Tuesday, April 23, 2013

GOOD IMPRESSIONS

Luscious Renoir is a painting come to life


For everyone who's ever wished they could stroll right into the middle of a lush, sun-drenched Impressionist painting by Pierre-Auguste Renoir, the French film Renoir is the next best thing.

Filmed on location in the south of France, where Renoir lived and painted in the last twenty years of his life, Gilles Bourdos' visually intoxicating film is alive with the extraordinary light and vibrant colors of both the natural world and the robust female forms that distinguish the painter's most beloved work.

True, the storyline rarely rises above Art Bio 101, but it doesn't have to, when every frame of film is such a living, breathing homage to the maestro's work.

 In 1915, the elderly Renoir (Michel Bouquet) has retired to a farmhouse in the verdant countryside above the French Riviera.

So arthritic, he needs gauze tied around his gnarled hands to support the paint brush, and assistants to mix the colors, he is attended by half a dozen competent women—maids who began as models, and vice-versa—who do all the heavy lifting. Literally, they carry the painter in his wheelchair from the farmhouse up the hill to his painting atelier every day; they also do all the cooking and housekeeping for "the Boss."

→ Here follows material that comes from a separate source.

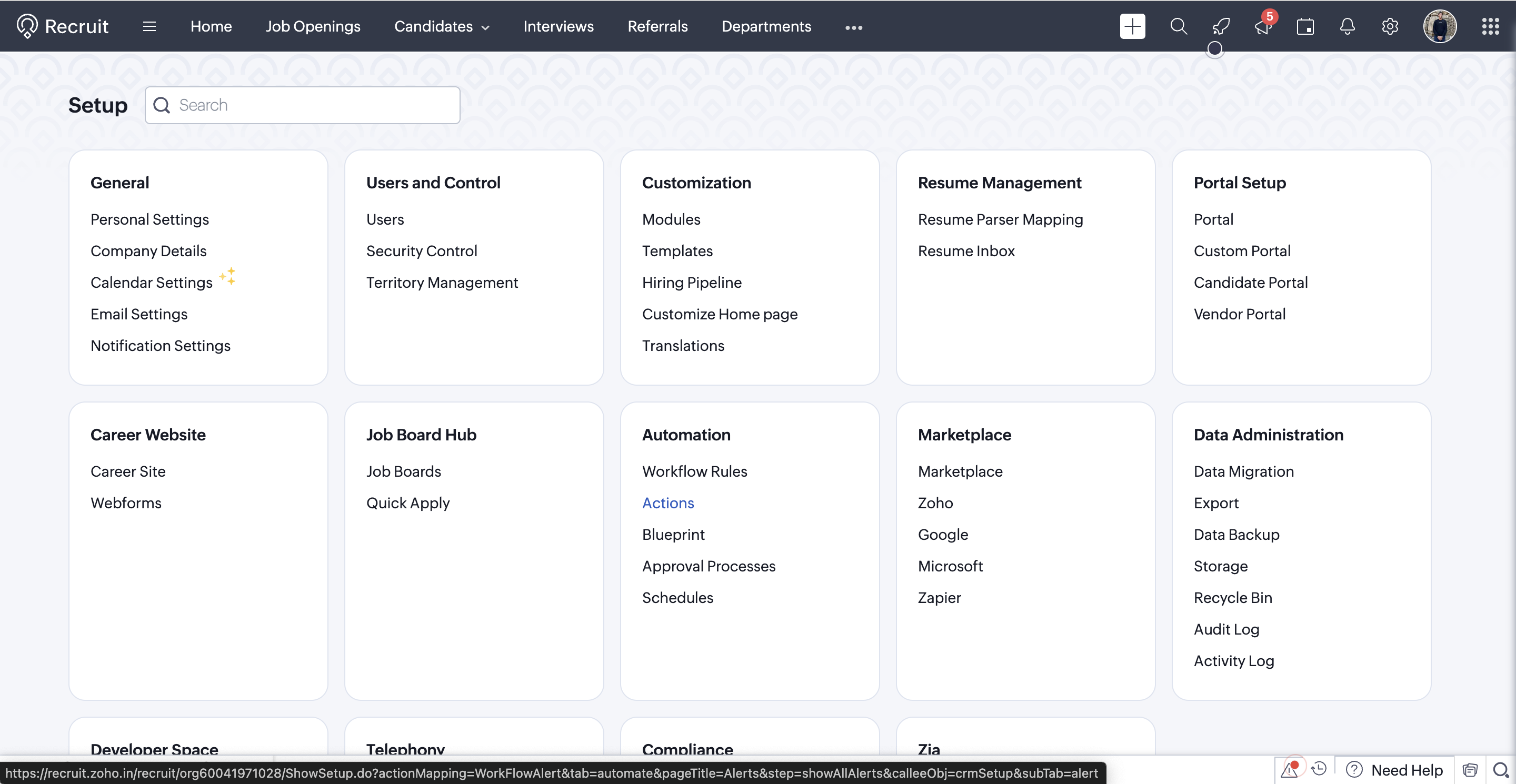Click the plus icon to create new record

tap(1132, 26)
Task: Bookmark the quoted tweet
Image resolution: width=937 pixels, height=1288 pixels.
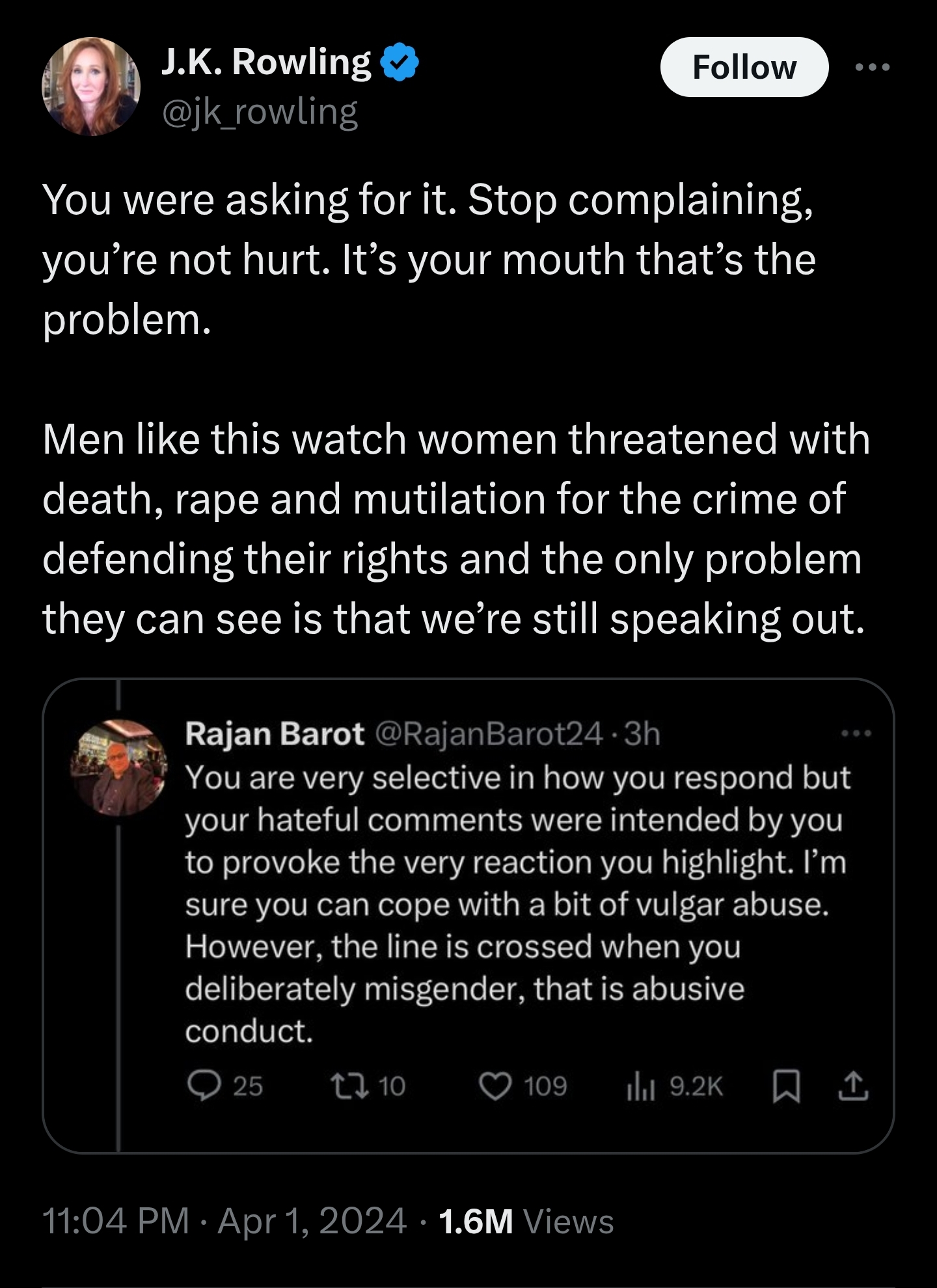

Along comes Andree (Christa Theret), a pert young redhead with a pearlescent complexion and a modern attitude, to pose for the Boss. Soon, the painter's son, Jean (Vincent Rottiers)—beloved by all the household women—comes home from World War I to convalesce after being wounded at the Front. As blasé as Jean usually is about his father's nude models, the provocative Andree gradually lights a fire under Renoir fils as well.

Father-son dynamics, the suppressed rivalries, resentments, and regrets of family life, erotic young love, and the eternal conflict between the beauty of life and the ugly insanity of warfare are all tossed into the simmering cassoulet of the plot.